Risk aversion and increased pressure on the dollar after the disappointment of the US statements regarding the Phase 1 trade agreement with China, contributed to the pressure on the USD/JPY, which fell to the108.48 support, and the bearish correction chance is clearly seen on the daily chart below, along with a break of the general trend, which may culminate in a move towards 108.00 support. In an interview with CNBC on Tuesday, US Commerce Secretary Wilbur Ross reiterated President Trump's earlier assertion that the December 15 tariff would go ahead if the deal is not finalized before that date.
Trump said before the NATO summit in London that he had no deadline for the completion of the deal, which he already said on October 11, and has always stressed the near completion of the same. But he then said it was "better" to wait until after the November 2020 election to finalize the deal, which means that retaliatory and strict tariffs remain on imports from China for a long time next year.
The JPY, as a safe haven for investors in times of uncertainty, took advantage of the opportunity and made stronger gains. Amid fresh tensions between the US and China as well as rising Japanese government bond yields, although analysts said there is still more gains for the yen in the future.
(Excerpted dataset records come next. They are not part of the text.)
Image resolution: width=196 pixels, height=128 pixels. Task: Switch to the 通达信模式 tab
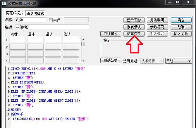(x=35, y=13)
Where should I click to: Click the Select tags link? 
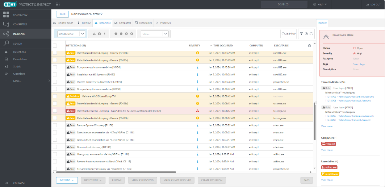[359, 64]
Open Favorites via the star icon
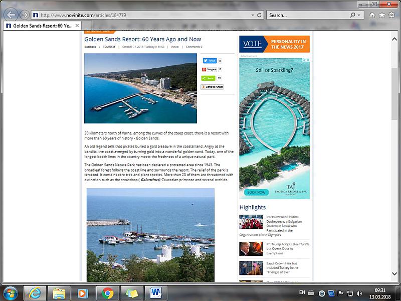This screenshot has height=301, width=401. (381, 15)
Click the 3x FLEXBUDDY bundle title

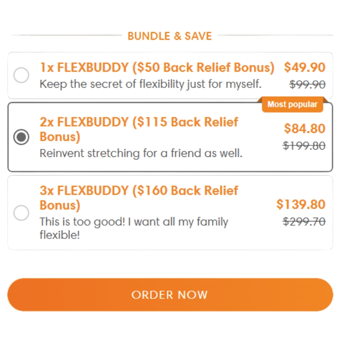click(x=139, y=198)
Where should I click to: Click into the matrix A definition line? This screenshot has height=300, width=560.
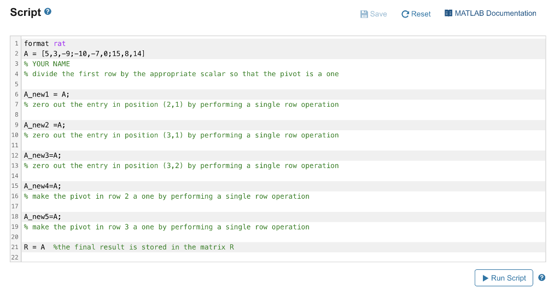click(84, 54)
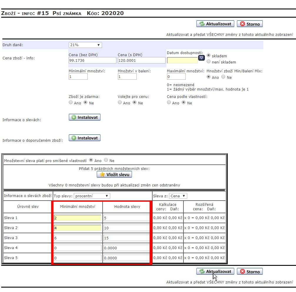Viewport: 296px width, 292px height.
Task: Click the Sleva 3 discount value field
Action: pos(126,238)
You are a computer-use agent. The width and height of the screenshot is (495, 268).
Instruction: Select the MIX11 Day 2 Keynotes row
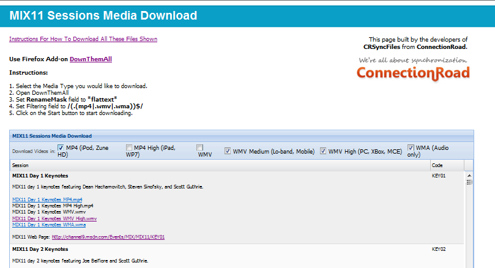point(237,256)
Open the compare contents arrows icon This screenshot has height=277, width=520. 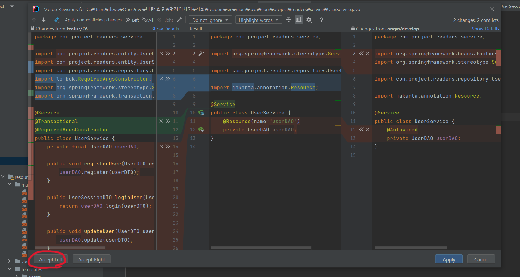click(x=57, y=20)
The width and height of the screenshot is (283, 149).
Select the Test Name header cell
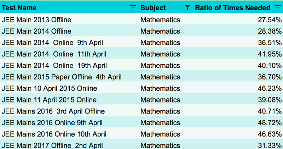tap(69, 7)
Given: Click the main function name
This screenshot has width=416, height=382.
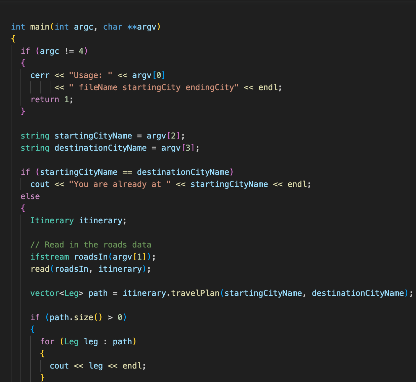Looking at the screenshot, I should point(40,27).
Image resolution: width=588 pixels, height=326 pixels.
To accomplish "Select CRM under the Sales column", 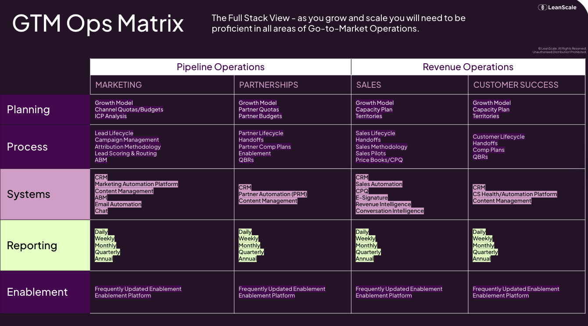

Japan is a country of savers with current account surpluses, often on the trade balance as well, while the US and UK runs deficits, which support demand for the currency even in times of uncertainty or conflict. This is an important part of why investors are so aggressive in buying the Japanese yen when their appetite for risk disappears. At present, risk appetite suffers from new uncertainties about the future of US-China trade relations.
A sharp rise in spending by the Japanese government, which has the world's highest debt-to-GDP ratio, could mean an increase in the supply of bonds that will hit markets in the coming quarters.
According to the technical analysis of the pair: USD/JPY may turn towards a change in the trend to the downside by moving towards and below the 108.00 support, which confirms the strength of the breach general trend, and this is clearly evident on the daily chart below. The bullish outlook will not return strongly without the pair moving towards 110.00 psychological resistance. The future of the US-China trade agreement ahead of Dec. 15 will determine the pair's performance in the coming days. We still prefer to buy the pair from every bearish level.
As for the economic calendar today: We will focus on the US session data with the release of the ADP Non-Farm Payrolls Index, then the ISM Services PMI and Crude Oil Inventories.